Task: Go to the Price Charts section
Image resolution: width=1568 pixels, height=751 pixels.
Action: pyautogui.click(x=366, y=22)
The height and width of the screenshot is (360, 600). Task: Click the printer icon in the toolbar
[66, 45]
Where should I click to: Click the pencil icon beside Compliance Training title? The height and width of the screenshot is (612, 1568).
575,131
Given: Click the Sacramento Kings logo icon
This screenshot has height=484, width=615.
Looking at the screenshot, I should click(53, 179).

---

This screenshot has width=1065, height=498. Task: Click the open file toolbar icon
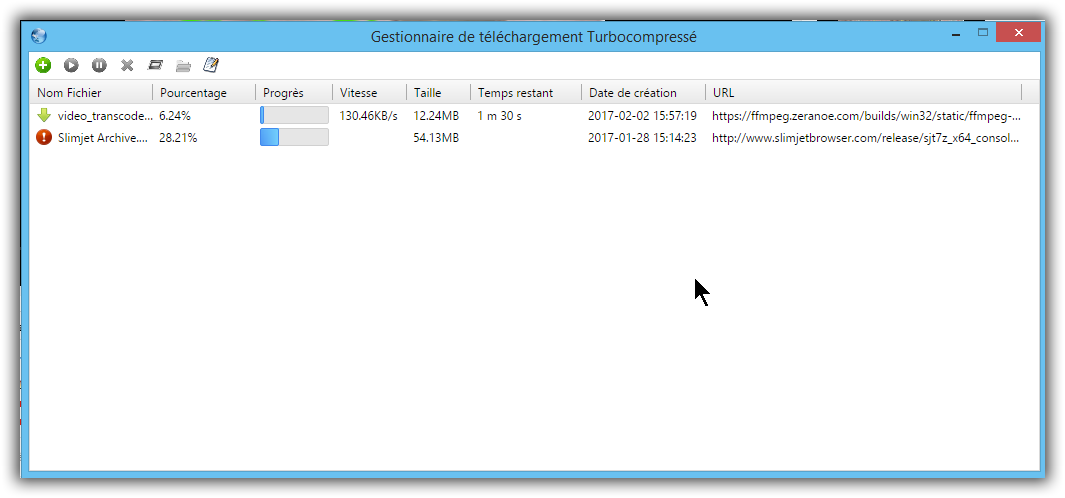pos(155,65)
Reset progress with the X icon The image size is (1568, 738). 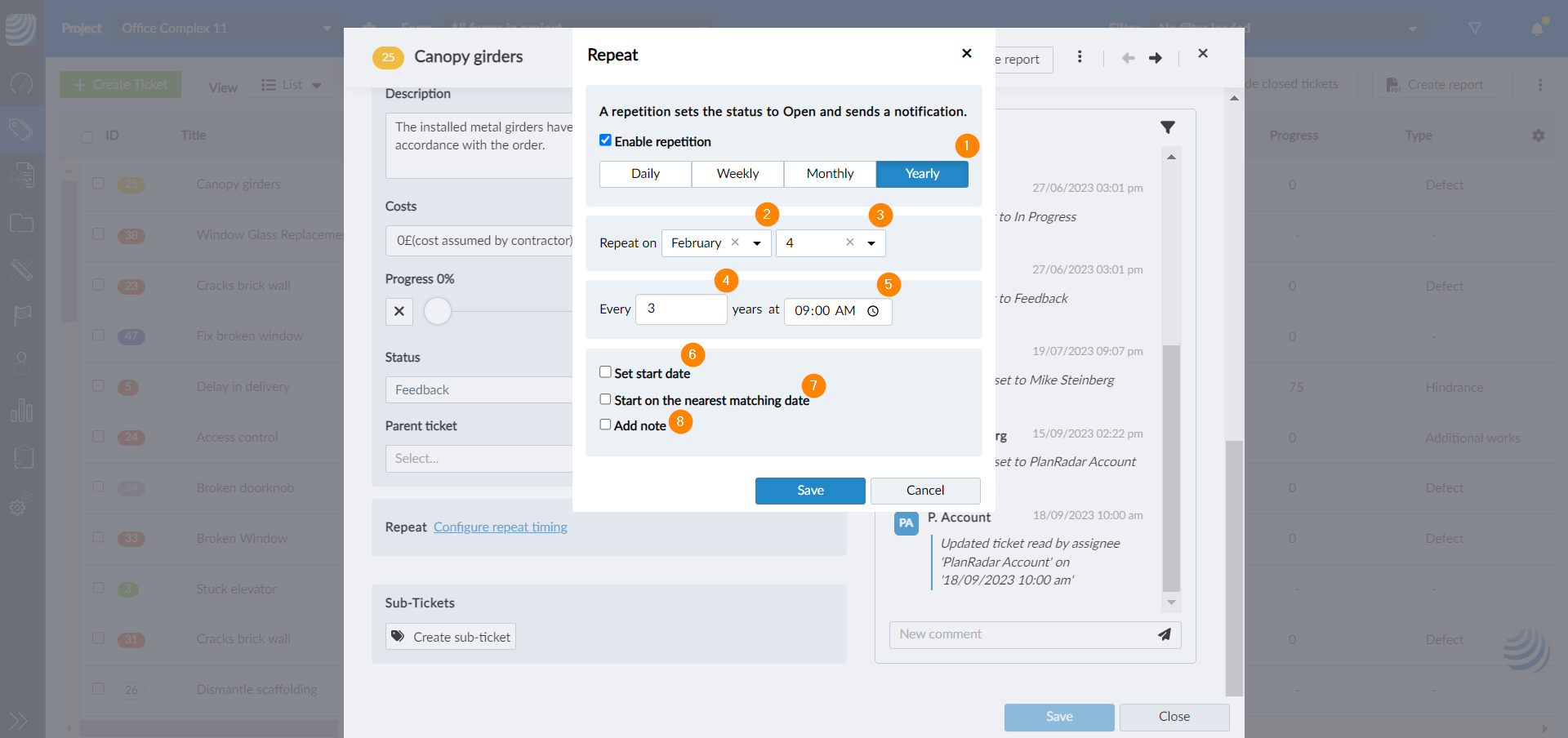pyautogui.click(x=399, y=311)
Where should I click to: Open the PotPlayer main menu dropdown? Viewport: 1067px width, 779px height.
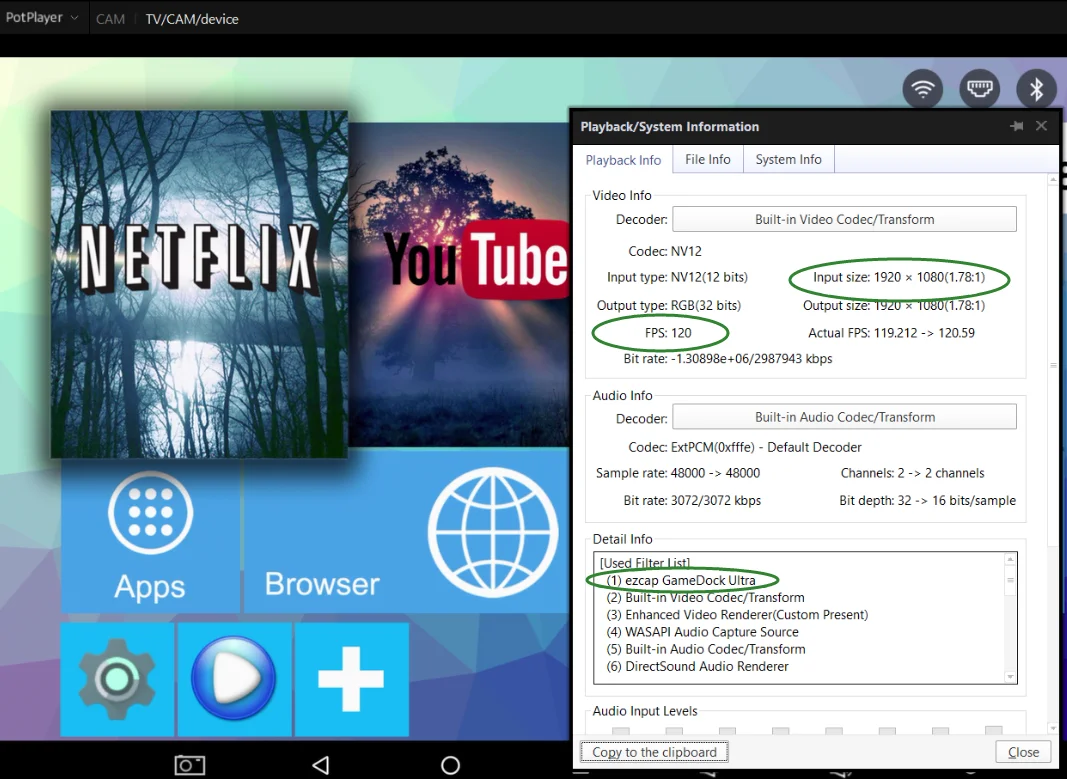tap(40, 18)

...

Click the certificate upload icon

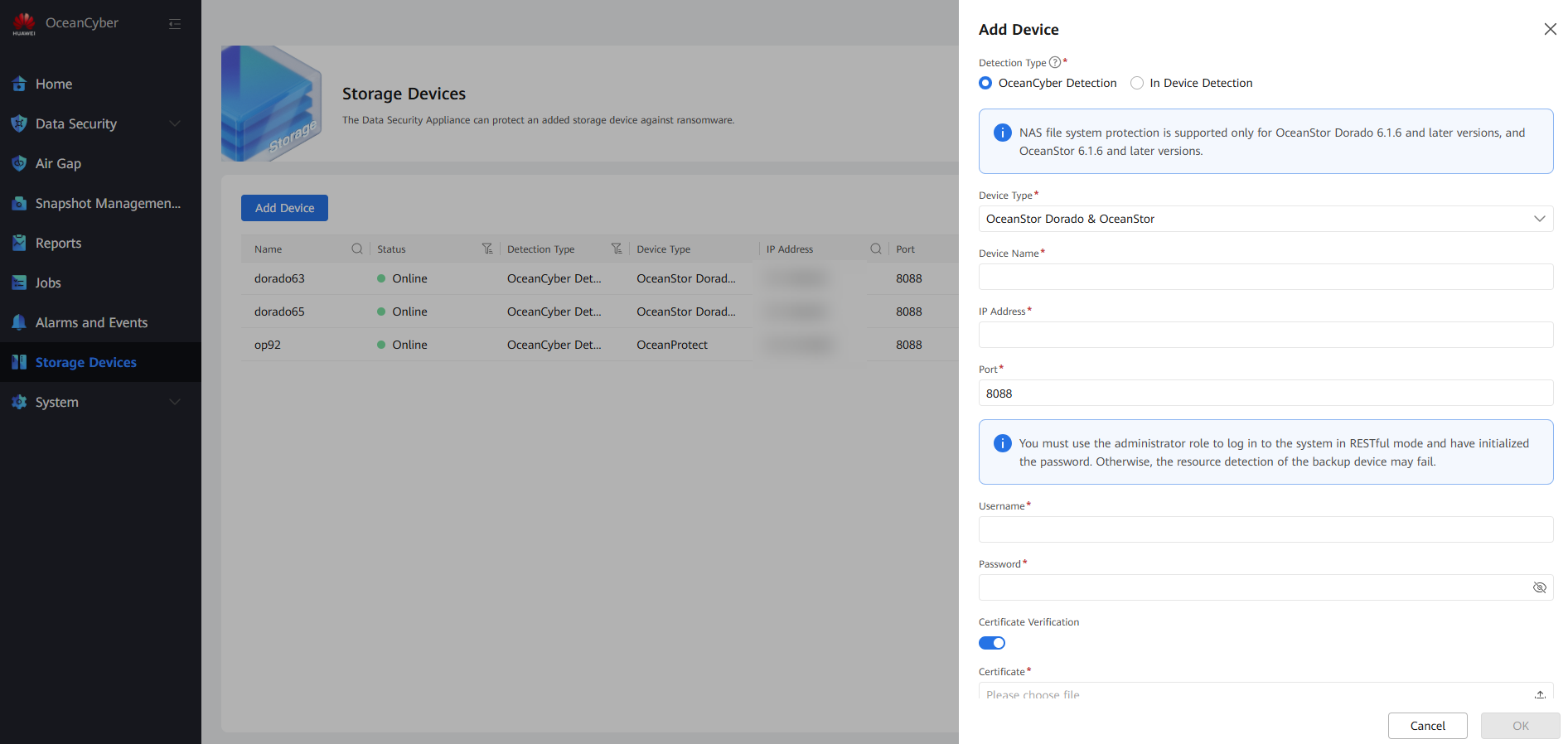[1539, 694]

- [Your goal] Reproduce the records from the line with "Where should I click to: Click" to the line with "Looking at the", swapping "Sacramento Kings" for "Golden State Warriors" and leaving everything else unchanged.

- [Complete answer]
Where should I click to: Click the pencil icon beside Compliance Training title? The height and width of the screenshot is (612, 1568).
575,131
Given: Click the Golden State Warriors logo icon
This screenshot has height=484, width=615.
Looking at the screenshot, I should click(53, 179).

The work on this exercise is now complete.